Short task: Copy out the records below, substituting "specific" for every instance of "particular" and keeping everything else the same.

Target position records:
========================================
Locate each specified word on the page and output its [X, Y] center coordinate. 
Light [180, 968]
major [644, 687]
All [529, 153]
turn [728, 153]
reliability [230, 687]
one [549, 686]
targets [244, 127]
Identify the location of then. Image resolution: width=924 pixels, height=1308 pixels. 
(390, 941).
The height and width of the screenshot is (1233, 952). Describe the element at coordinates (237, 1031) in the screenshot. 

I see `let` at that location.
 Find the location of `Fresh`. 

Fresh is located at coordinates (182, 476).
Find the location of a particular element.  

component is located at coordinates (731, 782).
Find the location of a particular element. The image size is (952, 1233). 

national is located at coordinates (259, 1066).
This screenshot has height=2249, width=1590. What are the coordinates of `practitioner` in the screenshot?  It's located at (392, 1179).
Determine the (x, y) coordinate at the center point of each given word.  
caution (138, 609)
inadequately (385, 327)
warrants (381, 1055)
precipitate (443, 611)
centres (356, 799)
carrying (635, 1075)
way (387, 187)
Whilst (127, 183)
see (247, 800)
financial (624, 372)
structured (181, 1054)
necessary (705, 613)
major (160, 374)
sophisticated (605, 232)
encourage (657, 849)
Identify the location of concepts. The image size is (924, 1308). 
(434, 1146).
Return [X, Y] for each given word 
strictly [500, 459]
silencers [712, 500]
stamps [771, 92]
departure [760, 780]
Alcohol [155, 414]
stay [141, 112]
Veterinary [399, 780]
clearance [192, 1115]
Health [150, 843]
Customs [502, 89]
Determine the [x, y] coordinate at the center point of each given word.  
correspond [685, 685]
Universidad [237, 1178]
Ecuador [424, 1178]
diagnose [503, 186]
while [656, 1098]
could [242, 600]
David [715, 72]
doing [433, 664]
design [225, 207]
========================================
Solution to the problem:
Locate each specified word on the page and output its [X, Y] center coordinate. 
Light [180, 968]
major [644, 687]
All [529, 153]
turn [728, 153]
reliability [230, 687]
one [549, 686]
targets [244, 127]
Identify the location of then. Image resolution: width=924 pixels, height=1308 pixels. 
(390, 941).
The height and width of the screenshot is (1233, 952). Describe the element at coordinates (237, 1031) in the screenshot. 

I see `let` at that location.
 Find the location of `Fresh`. 

Fresh is located at coordinates (182, 476).
Find the location of a specific element.  

component is located at coordinates (731, 782).
Find the location of a specific element. The image size is (952, 1233). 

national is located at coordinates (259, 1066).
This screenshot has height=2249, width=1590. What are the coordinates of `practitioner` in the screenshot?  It's located at (392, 1179).
Determine the (x, y) coordinate at the center point of each given word.  
caution (138, 609)
inadequately (385, 327)
warrants (381, 1055)
precipitate (443, 611)
centres (356, 799)
carrying (635, 1075)
way (387, 187)
Whilst (127, 183)
see (247, 800)
financial (624, 372)
structured (181, 1054)
necessary (705, 613)
major (160, 374)
sophisticated (605, 232)
encourage (657, 849)
Identify the location of concepts. The image size is (924, 1308). 
(434, 1146).
Return [X, Y] for each given word 
strictly [500, 459]
silencers [712, 500]
stamps [771, 92]
departure [760, 780]
Alcohol [155, 414]
stay [141, 112]
Veterinary [399, 780]
clearance [192, 1115]
Health [150, 843]
Customs [502, 89]
Determine the [x, y] coordinate at the center point of each given word.  
correspond [685, 685]
Universidad [237, 1178]
Ecuador [424, 1178]
diagnose [503, 186]
while [656, 1098]
could [242, 600]
David [715, 72]
doing [433, 664]
design [225, 207]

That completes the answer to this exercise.